At the same time, folklorists will be quick to notice the volume's list price of $207.95 (USD). Most folklorists will want to own this book, but many will not be able to afford to. While there is some reasonable hope that a paperback edition will be forthcoming, it is crucial to understand that the volume is not meant to be only, or even primarily, read as a physical text. Students at elite universities will more often encounter fragments from A Companion to Folklore as online database content paid for as part of expensive licensing agreements for giant bundles of academic content, while scholars otherwise lacking access to the volume now have the ability to rent digital à la carte access to individual chapters for $35 per 24 hour period (via Wiley Online Library). It is beyond the scope of this review to unpack the implications, some positive and some negative, of these transformations of scholarly publishing and its political economy. It is enough to note here that the project is a prominent instance for folkloristics, of the disaggregation and remediation of a once relatively stable form--the edited book. Books are increasingly a means to another, for publishers, more crucial end--the filling up of more economically viable/lucrative subscription databases. A print-text object is a bounded and stable object, one that is paid for only once, but that can only be read by one person at a time. A database is an open-ended, multi-user property that is rented rather than ever being owned by a library or reader. It can be improved upon constantly, but it cannot be loaned or bought in the used book market. Like electricity, water, or other utilities, commercially databased scholarship goes away when we can no longer afford the monthly bill and, for most potential readers, it will never have been accessible in the first place. The transformation of own-able books and print journal issues into rented data is one of the crucial facts of contemporary scholarly life. As a key example, A Companion to Folklore is worth thinking about seriously on more than one level.

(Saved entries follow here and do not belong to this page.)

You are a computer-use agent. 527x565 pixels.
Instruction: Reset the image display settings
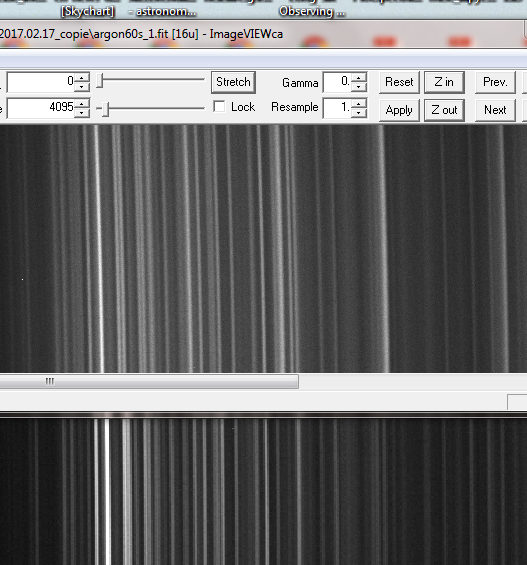point(399,82)
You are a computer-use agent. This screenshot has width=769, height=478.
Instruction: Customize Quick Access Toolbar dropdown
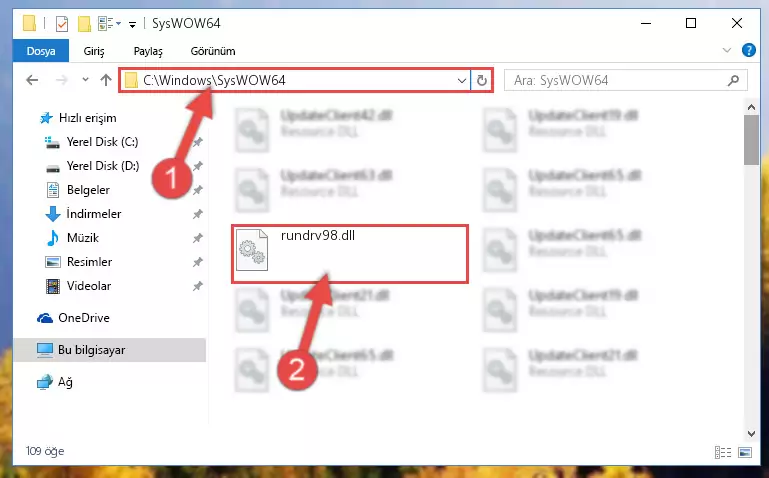(132, 24)
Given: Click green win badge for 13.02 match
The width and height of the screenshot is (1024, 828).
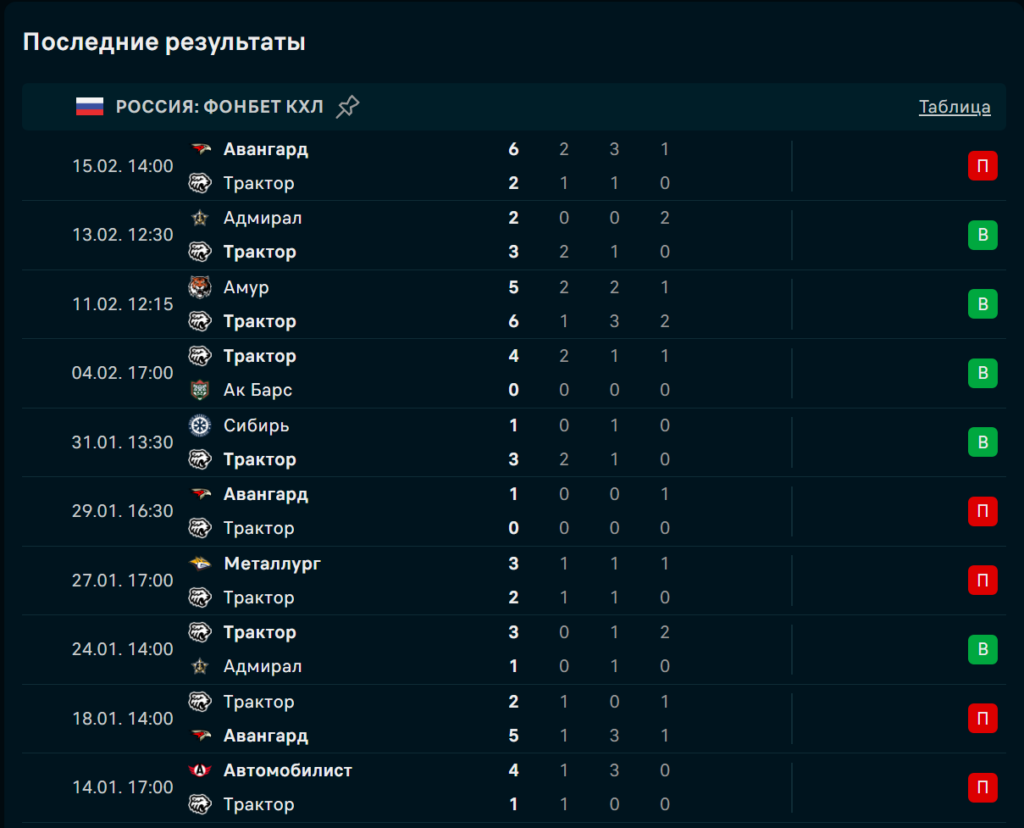Looking at the screenshot, I should pos(982,235).
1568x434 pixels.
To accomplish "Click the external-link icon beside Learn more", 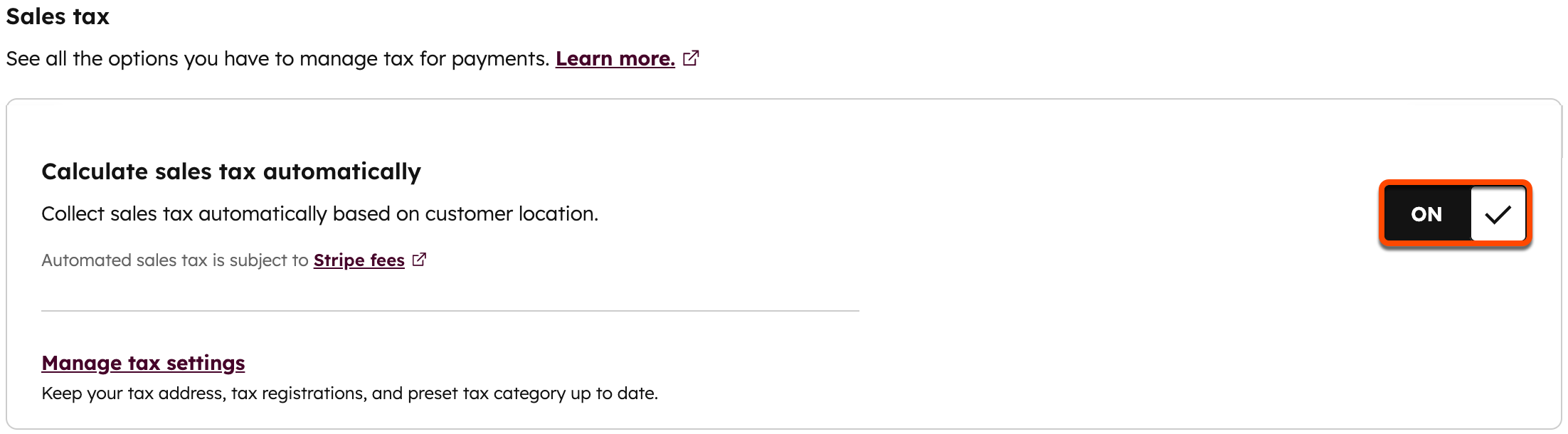I will [x=691, y=58].
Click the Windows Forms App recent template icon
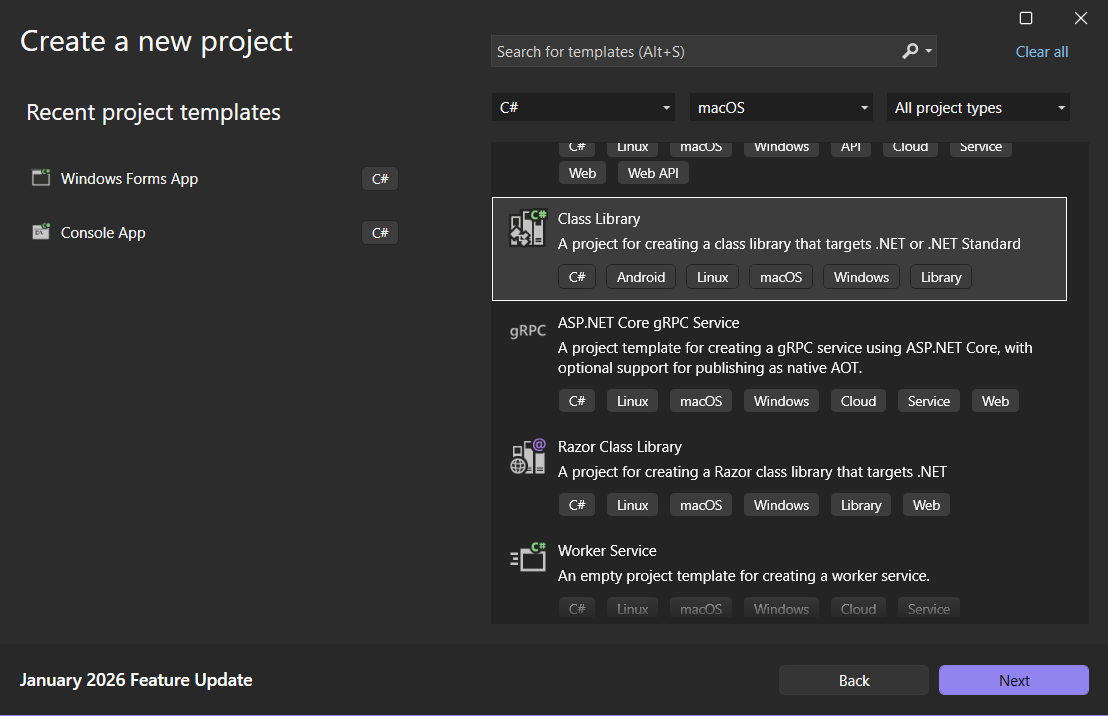 (x=40, y=178)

One upside of this transformation is that it offers an opportunity to see more clearly than we otherwise would the open-endedness of a project such as that initiated in A Companion to Folklore. Scores more national surveys, for instance, stand waiting to be written and to thereby flesh out the account available in this volume. While Wiley-Blackwell may commission such works to further extend the folklore corner of their database, established journals in our field could readily pick up the work where Bendix and Hasan-Rokem have left off. Beyond the national and regional settings waiting to be accounted for, there are countless additional themes (e.g., social networks), genres (e.g., epic), and perspectives (e.g., applied folklore) that could be usefully treated in an ongoing program of disciplinary survey and assessment. A Companion to Folklore suggests the forms that such continued work could take. While it could be pursued in a range of ways, a dedicated editorial department in a major journal would perhaps be the easiest and best way to extend the accomplishment of A Companion to Folklore.
As a scholar committed to avoiding involvement in publishing projects with Wiley-Blackwell and other large commercial publishers, I focused my initial thoughts about this project on the downsides (Jackson 2011b). Having witnessed this firm's aggressive move into a position of considerable dominance in anthropology, I could not help but be fearful about this volume's status as Wiley-Blackwell's first foray into folklore publishing (Jackson 2011a). It may be the case that this volume is a fluke and that our field is too small and too wedded to other publishing approaches to be worth enclosing. If so, we will have gained tremendously through the one-time exposure that this high-profile, and intellectually rich, project will have provided us, as well as from the technical and political-economic lessons that it can teach us. These are among the upsides, for which I am very grateful. At a simple level, I am tremendously appreciative of the work undertaken by the editors and for the gift of a review copy, which I know I will be consulting constantly in the years ahead.
Dorson, Richard M., ed. 1972. Folklore and Folklife: An Introduction. Chicago: University of Chicago Press.
Jackson, Jason Baird. 2011a. “Getting Yourself Out of the Business in Five Easy Steps.” In: Hacking the Academy, edited by Dan Cohen and Tom Schienfeldt. Ann Arbor: University of Michigan Press. http://www.digitalculture.org/hacking-the-academy/hacking-scholarship/, accessed March 11, 2013.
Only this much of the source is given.